-- Problem to work on --
Your answer should consist of the lines holding "will", copied from the material below.

-- Task data --
· · · · · · ·
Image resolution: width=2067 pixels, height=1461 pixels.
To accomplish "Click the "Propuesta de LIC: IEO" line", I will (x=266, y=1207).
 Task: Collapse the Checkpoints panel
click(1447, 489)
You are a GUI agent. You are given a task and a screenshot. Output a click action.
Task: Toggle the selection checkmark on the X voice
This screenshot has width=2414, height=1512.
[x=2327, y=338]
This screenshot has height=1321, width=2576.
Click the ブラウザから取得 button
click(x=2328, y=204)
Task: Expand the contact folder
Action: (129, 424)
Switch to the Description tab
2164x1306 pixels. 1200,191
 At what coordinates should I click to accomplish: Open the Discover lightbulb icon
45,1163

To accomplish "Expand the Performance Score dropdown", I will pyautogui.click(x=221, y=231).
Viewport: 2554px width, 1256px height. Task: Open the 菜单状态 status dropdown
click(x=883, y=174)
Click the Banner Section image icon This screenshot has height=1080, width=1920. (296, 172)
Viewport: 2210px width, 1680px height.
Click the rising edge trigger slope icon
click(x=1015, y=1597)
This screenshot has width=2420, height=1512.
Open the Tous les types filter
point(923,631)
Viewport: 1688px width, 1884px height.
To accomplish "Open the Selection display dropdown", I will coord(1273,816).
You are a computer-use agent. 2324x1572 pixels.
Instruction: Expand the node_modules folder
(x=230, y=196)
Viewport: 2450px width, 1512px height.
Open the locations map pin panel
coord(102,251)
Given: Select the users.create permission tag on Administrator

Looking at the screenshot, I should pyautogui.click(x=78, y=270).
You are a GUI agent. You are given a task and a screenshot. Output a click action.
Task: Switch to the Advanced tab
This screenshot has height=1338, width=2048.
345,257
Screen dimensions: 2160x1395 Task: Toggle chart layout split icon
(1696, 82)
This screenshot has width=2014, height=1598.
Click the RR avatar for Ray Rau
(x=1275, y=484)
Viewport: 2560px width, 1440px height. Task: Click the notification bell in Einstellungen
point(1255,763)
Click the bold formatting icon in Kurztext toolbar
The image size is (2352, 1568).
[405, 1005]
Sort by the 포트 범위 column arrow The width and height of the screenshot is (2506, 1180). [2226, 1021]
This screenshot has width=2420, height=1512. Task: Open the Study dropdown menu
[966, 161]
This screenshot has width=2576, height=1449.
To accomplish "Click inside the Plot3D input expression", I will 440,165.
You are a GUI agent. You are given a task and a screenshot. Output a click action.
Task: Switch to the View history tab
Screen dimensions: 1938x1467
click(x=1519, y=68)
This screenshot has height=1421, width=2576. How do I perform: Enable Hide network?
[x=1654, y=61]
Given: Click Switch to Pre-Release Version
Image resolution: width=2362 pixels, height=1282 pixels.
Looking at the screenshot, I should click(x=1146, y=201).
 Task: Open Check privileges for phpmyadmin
· · · · · · ·
-- Response to the task --
To accomplish "Click the "Propuesta de LIC: IEO" line", I will (x=266, y=1207).
To accomplish "Expand the Performance Score dropdown", I will pyautogui.click(x=221, y=231).
To accomplish "Open the Selection display dropdown", I will coord(1273,816).
To accomplish "Click inside the Plot3D input expression", I will 440,165.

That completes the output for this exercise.